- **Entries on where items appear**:
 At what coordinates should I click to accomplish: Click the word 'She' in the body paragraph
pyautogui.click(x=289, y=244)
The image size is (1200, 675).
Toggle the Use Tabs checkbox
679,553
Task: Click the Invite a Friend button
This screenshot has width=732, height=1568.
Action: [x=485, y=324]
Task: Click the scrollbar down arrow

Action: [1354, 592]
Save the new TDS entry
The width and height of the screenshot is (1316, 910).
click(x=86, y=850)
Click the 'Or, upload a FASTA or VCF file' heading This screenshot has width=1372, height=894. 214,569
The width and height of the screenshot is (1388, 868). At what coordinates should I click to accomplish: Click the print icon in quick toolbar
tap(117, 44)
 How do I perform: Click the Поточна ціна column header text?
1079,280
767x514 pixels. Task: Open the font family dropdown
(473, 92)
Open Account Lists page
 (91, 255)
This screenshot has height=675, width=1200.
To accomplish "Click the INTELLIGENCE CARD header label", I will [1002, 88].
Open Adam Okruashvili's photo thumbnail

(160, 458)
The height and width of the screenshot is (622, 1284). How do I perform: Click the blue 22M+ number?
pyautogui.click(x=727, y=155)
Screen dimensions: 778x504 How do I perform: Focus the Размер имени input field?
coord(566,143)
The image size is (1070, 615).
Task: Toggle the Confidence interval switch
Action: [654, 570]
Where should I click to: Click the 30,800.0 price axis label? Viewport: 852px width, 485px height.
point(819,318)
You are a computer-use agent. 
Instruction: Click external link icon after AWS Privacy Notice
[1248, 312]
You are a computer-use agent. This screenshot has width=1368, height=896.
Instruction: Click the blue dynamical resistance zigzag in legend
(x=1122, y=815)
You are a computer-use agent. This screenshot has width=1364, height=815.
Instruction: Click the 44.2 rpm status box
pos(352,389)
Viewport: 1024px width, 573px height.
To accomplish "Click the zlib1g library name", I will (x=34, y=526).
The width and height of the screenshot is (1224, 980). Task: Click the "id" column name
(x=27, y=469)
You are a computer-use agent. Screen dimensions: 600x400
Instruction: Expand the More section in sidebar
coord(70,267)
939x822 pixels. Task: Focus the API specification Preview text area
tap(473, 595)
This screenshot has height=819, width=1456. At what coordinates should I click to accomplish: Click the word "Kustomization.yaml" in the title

- **AIM**: Rewrite the data from the line containing "The width and height of the screenshot is (1224, 980)." down to the end, switching "sidebar" to "side panel" and keeping everything else the same.

- **RESPONSE TO THIS EXERCISE**:
The width and height of the screenshot is (1224, 980). Task: Click the "id" column name
(x=27, y=469)
You are a computer-use agent. Screen dimensions: 600x400
Instruction: Expand the More section in side panel
coord(70,267)
939x822 pixels. Task: Focus the API specification Preview text area
tap(473, 595)
This screenshot has height=819, width=1456. At what coordinates should I click to accomplish: Click the word "Kustomization.yaml" in the title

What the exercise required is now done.